Ross: Arresting the gun, but not the shooter
Some states have been responding to mass shootings by passing what are called “red flag Laws.” Named for the red flags in a shooter’s background that always seem so obvious in hindsight.
These laws allow a court to consider red flags ahead of time, and if those flags are red enough, a judge can order that person’s weapons removed. Obviously, you can’t arrest a person for what they haven’t done yet. So instead, states arrest their guns. Which one man finds ridiculous.
“I basically goes after the second, fourth, fifth, sixth, and seventh amendments,” said Philip Van Cleave, President of the Virginia Citizens Defense League.
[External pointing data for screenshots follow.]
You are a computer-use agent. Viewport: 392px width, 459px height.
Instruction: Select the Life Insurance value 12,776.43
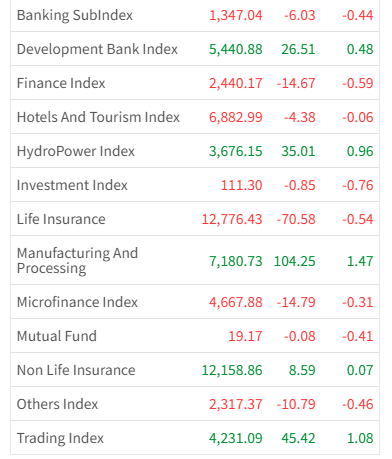[232, 220]
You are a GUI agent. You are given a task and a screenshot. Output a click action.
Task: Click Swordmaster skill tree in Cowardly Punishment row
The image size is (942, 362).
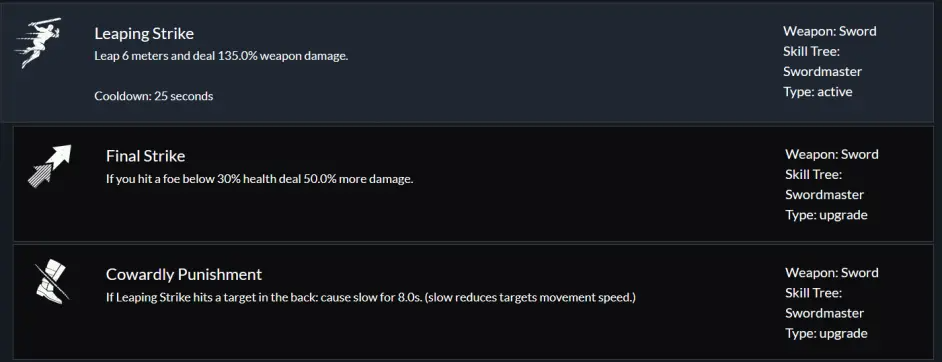tap(824, 313)
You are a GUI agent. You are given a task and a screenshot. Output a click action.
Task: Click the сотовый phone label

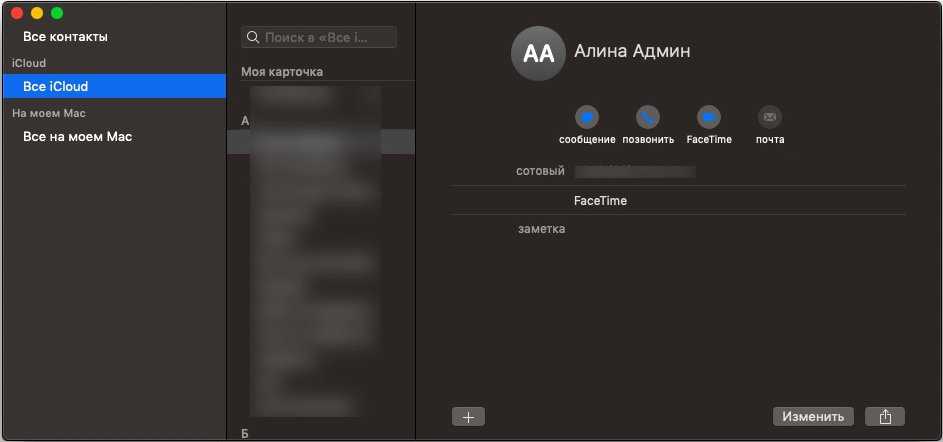pyautogui.click(x=540, y=171)
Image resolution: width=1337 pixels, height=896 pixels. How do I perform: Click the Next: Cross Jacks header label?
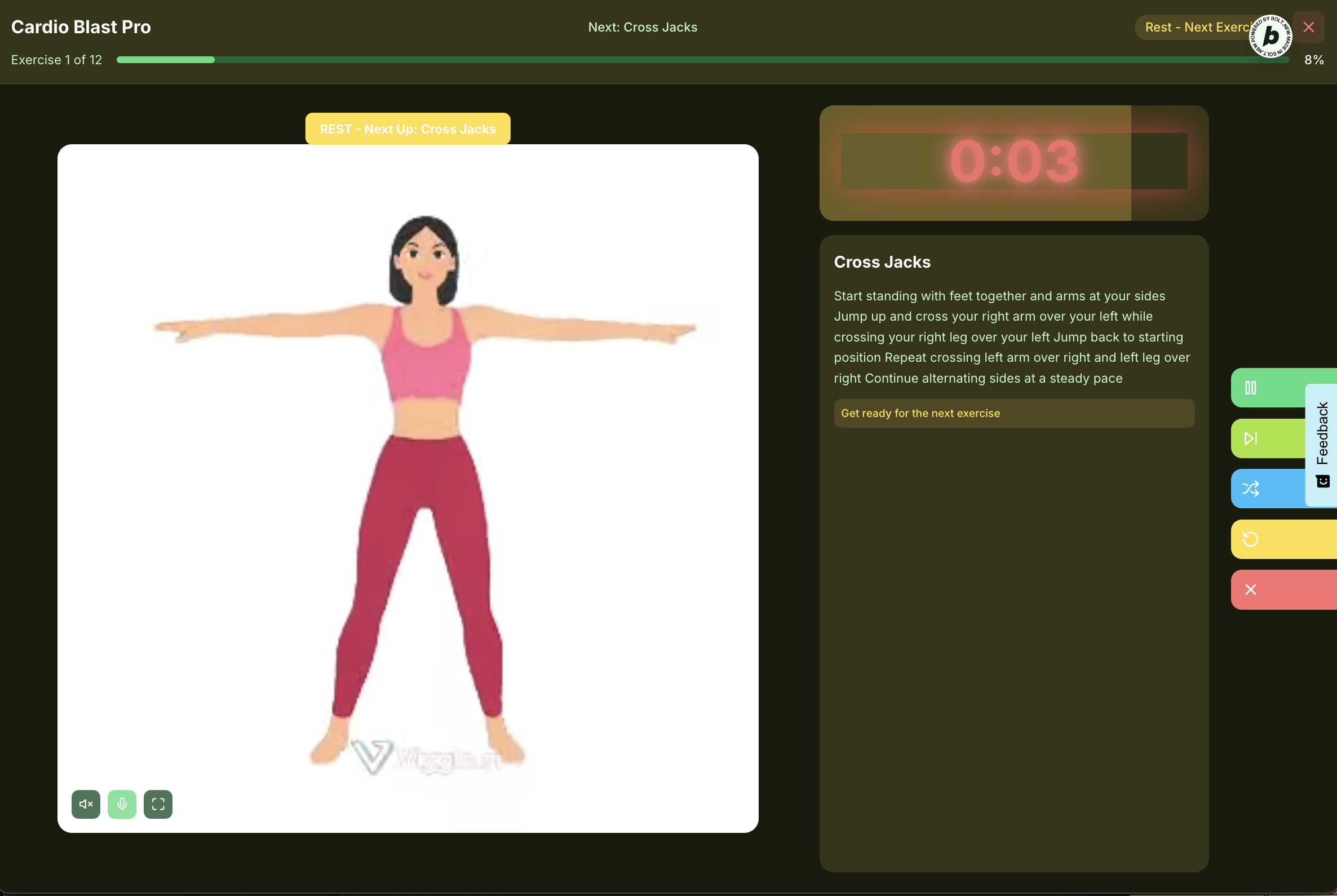643,28
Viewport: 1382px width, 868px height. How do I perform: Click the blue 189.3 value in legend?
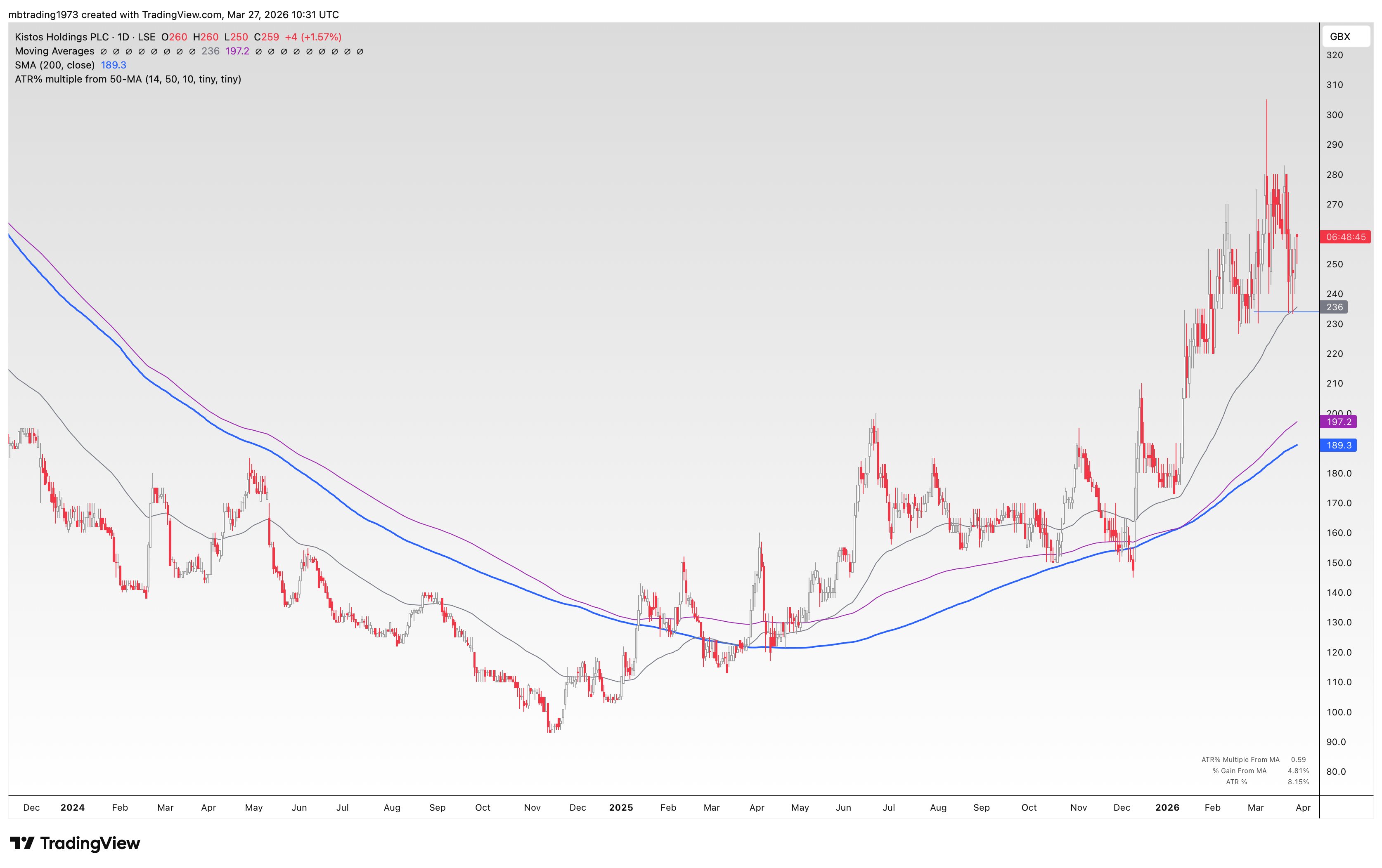coord(114,65)
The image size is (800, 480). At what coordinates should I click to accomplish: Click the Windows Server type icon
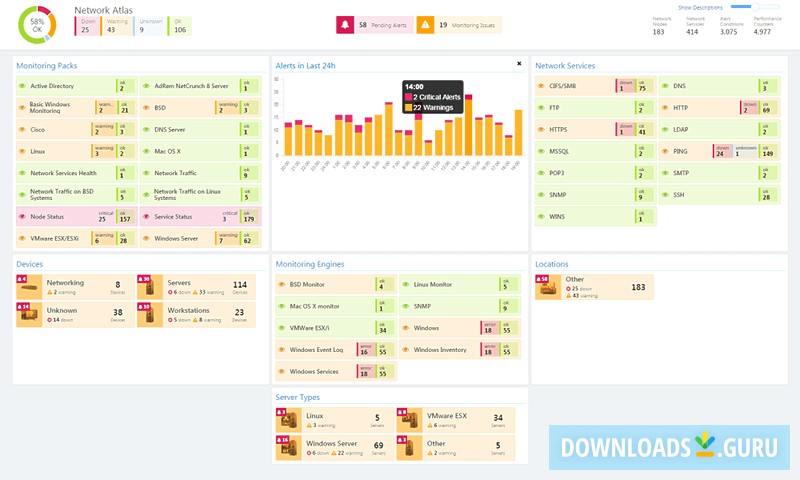(288, 447)
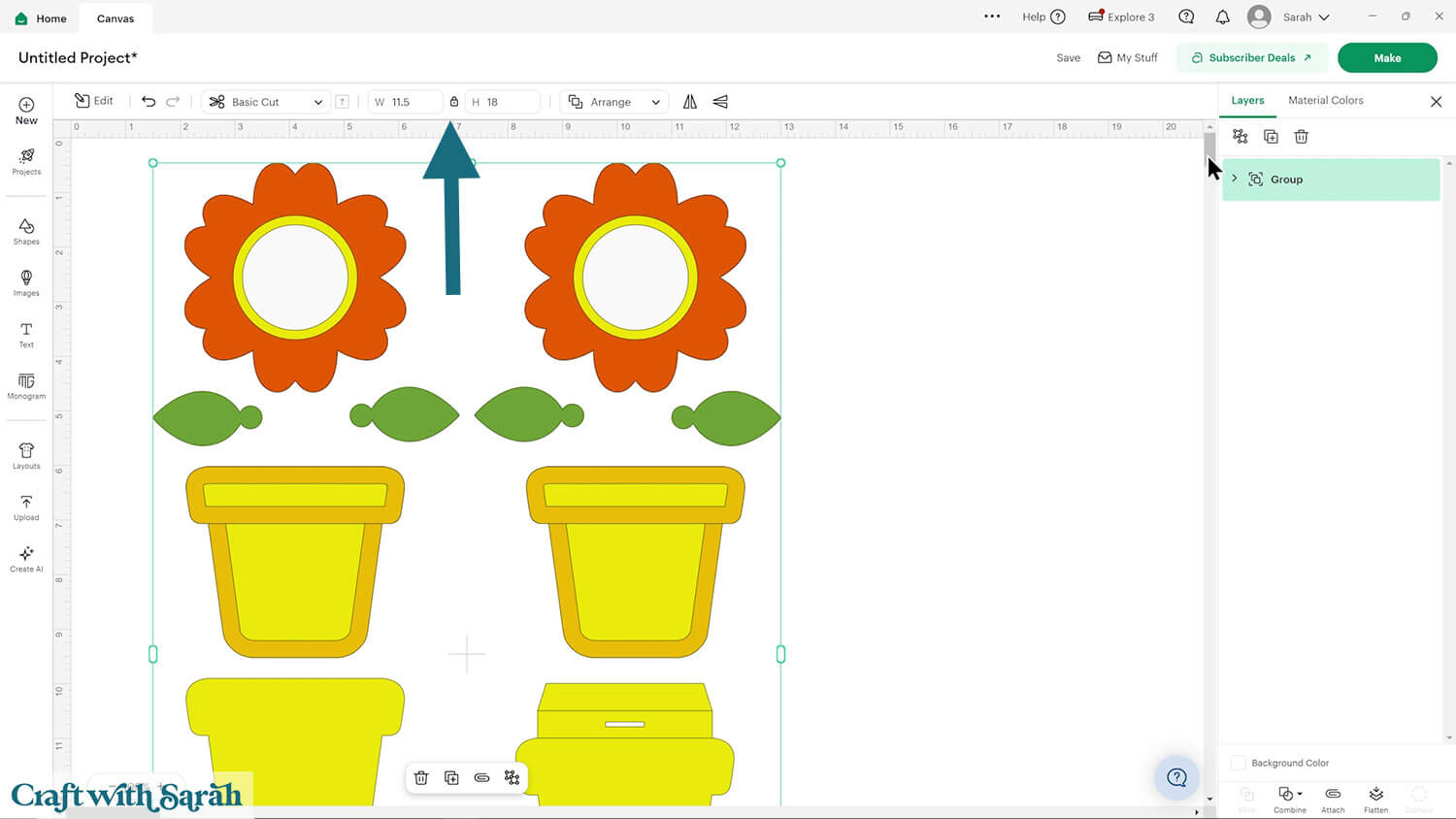Open the Monogram maker

(26, 386)
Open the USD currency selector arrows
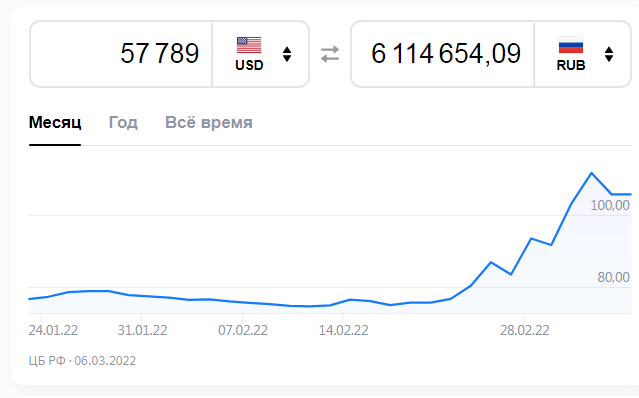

The league is a group that considers the NRA moderate, and that red flag laws are not only unconstitutional, but illogical.
“They’re all about gun confiscation,” he said. “If it was about helping somebody or preventing a crime, they would do something with the individual. He’s the danger.”
So where does that idea lead us? Well, if you believe that the Constitution protects easy access to powerful weapons, it means you have a choice: To accept the occasional mass shooting, or to conclude that in an armed society, if someone sends up red flags, his weapons should be left alone, but he should be confiscated.
That is, until he’s well-regulated enough to be trusted with a military-style, semi-automatic, and unlimited ammo. Shouldn’t be too hard.